WHAT YOU HAVE TO DO -
From the line containing "Image resolution: width=1456" to the end of the records below, output each line exactly; include both ends and nothing else.

Stored dataset items
[Start of Attachment]
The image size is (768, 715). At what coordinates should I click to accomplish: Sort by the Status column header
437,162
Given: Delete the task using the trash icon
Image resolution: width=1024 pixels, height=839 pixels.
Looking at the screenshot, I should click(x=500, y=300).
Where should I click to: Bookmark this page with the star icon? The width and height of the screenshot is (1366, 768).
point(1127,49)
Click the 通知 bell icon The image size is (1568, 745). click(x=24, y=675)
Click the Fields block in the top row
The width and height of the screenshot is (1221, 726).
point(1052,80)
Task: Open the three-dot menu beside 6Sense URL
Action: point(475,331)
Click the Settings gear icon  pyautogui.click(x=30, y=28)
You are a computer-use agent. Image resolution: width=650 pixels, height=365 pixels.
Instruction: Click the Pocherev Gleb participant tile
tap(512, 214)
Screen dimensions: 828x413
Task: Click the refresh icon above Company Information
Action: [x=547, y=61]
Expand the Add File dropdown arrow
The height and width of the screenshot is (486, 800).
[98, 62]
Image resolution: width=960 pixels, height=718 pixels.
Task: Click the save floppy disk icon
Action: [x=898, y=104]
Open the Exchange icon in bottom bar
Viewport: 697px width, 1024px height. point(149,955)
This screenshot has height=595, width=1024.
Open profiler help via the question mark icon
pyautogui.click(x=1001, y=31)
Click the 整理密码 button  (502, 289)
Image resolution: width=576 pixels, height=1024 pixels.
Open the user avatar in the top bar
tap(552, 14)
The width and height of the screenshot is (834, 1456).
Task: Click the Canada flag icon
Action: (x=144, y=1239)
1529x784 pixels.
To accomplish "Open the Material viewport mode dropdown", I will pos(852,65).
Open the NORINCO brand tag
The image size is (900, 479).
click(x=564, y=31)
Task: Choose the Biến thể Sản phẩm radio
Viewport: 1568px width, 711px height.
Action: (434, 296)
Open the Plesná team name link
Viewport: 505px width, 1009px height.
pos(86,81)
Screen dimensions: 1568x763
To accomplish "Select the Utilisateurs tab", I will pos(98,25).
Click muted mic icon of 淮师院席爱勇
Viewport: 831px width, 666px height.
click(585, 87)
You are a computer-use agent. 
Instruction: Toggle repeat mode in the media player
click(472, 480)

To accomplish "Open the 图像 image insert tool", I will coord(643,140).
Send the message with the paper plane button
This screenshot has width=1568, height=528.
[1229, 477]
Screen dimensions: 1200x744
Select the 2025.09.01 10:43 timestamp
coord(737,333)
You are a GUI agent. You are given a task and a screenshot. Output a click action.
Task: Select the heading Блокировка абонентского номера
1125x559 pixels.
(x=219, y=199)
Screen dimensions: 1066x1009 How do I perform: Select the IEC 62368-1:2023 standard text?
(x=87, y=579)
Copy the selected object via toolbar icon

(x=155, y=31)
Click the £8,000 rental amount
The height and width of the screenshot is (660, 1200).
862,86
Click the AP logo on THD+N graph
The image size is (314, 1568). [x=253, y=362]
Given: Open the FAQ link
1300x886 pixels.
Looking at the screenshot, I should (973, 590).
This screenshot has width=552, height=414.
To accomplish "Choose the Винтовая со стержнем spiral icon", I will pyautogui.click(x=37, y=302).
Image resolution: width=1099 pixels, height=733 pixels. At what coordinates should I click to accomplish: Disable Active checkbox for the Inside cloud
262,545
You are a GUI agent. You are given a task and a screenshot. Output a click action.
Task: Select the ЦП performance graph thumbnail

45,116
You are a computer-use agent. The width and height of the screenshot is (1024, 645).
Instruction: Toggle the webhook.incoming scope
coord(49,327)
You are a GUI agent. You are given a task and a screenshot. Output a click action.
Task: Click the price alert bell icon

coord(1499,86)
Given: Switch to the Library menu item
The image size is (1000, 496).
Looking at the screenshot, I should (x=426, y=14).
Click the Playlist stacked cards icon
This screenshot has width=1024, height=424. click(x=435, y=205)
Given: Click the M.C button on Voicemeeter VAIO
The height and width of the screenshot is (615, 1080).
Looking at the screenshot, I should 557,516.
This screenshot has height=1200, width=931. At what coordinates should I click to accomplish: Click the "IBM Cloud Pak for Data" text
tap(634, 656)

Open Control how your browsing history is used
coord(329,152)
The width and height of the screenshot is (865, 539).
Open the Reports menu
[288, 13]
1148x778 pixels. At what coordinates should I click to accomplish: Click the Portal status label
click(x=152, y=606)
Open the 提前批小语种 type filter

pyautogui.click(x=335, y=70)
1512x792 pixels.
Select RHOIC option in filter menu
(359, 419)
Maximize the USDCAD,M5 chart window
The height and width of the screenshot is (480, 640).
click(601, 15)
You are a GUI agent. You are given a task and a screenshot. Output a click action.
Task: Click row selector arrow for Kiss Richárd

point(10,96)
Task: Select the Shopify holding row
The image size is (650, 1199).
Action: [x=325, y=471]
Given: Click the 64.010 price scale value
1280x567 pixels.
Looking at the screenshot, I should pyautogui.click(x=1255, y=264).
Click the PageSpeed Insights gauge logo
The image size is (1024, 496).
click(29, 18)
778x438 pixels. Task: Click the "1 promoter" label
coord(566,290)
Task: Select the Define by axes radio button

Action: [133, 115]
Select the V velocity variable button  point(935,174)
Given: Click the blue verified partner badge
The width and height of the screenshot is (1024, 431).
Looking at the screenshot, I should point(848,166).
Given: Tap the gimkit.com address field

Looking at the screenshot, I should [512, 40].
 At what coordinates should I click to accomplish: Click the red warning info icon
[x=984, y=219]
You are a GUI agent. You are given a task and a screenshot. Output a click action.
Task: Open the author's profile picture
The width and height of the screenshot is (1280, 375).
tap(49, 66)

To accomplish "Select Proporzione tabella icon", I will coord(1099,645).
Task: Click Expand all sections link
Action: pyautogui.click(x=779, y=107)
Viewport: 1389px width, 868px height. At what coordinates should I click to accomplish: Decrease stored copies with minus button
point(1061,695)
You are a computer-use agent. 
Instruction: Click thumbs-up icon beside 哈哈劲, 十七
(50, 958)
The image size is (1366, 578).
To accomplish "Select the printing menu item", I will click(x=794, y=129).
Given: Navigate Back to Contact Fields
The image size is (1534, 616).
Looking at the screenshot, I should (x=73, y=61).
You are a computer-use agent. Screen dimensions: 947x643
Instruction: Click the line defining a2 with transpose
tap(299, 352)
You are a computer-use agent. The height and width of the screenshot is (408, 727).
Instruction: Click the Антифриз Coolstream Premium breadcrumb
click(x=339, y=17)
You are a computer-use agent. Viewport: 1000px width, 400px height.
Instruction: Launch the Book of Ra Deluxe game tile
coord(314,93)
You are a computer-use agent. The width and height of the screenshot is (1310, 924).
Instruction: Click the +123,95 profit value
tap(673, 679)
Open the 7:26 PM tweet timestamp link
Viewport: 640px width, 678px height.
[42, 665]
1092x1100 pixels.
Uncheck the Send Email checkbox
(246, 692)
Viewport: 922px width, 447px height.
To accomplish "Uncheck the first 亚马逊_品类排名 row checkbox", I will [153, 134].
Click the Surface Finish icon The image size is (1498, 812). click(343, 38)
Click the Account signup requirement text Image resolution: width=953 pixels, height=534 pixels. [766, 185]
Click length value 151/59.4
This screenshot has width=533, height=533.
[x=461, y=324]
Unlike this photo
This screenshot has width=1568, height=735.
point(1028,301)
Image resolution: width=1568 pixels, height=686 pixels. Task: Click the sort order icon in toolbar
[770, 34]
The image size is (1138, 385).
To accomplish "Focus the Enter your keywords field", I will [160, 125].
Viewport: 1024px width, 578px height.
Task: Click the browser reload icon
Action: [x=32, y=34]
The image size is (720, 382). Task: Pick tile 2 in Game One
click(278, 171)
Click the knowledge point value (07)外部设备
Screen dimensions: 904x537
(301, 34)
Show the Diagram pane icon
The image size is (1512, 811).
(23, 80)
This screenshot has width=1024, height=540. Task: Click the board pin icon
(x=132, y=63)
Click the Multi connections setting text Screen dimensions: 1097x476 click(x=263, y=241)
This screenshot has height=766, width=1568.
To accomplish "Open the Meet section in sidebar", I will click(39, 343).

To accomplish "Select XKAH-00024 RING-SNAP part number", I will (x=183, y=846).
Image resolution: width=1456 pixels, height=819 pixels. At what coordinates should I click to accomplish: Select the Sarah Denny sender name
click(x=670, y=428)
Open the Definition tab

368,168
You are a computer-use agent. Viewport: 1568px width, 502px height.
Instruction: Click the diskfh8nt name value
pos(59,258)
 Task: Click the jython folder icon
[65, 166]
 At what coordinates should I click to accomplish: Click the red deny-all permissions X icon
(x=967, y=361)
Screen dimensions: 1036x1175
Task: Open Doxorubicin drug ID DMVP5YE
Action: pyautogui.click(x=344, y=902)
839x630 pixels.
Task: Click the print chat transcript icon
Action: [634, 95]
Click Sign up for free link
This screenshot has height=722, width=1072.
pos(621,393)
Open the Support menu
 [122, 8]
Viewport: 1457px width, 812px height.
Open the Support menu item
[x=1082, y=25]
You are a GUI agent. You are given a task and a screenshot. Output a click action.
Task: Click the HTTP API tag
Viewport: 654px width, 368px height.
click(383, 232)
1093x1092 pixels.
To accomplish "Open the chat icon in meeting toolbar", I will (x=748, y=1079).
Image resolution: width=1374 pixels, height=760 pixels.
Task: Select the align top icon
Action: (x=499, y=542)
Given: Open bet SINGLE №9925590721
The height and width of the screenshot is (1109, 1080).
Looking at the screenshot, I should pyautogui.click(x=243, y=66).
[End of Attachment]
WORKED SOLUTION -
Image resolution: width=1456 pixels, height=819 pixels. At what coordinates should I click to accomplish: Select the Sarah Denny sender name
click(x=670, y=428)
Open the Definition tab

368,168
You are a computer-use agent. Viewport: 1568px width, 502px height.
Instruction: Click the diskfh8nt name value
pos(59,258)
 Task: Click the jython folder icon
[65, 166]
 At what coordinates should I click to accomplish: Click the red deny-all permissions X icon
(x=967, y=361)
Screen dimensions: 1036x1175
Task: Open Doxorubicin drug ID DMVP5YE
Action: pyautogui.click(x=344, y=902)
839x630 pixels.
Task: Click the print chat transcript icon
Action: [634, 95]
Click Sign up for free link
This screenshot has height=722, width=1072.
pos(621,393)
Open the Support menu
 [122, 8]
Viewport: 1457px width, 812px height.
Open the Support menu item
[x=1082, y=25]
You are a GUI agent. You are given a task and a screenshot. Output a click action.
Task: Click the HTTP API tag
Viewport: 654px width, 368px height.
click(383, 232)
1093x1092 pixels.
To accomplish "Open the chat icon in meeting toolbar", I will (x=748, y=1079).
Image resolution: width=1374 pixels, height=760 pixels.
Task: Select the align top icon
Action: (x=499, y=542)
Given: Open bet SINGLE №9925590721
The height and width of the screenshot is (1109, 1080).
Looking at the screenshot, I should pyautogui.click(x=243, y=66).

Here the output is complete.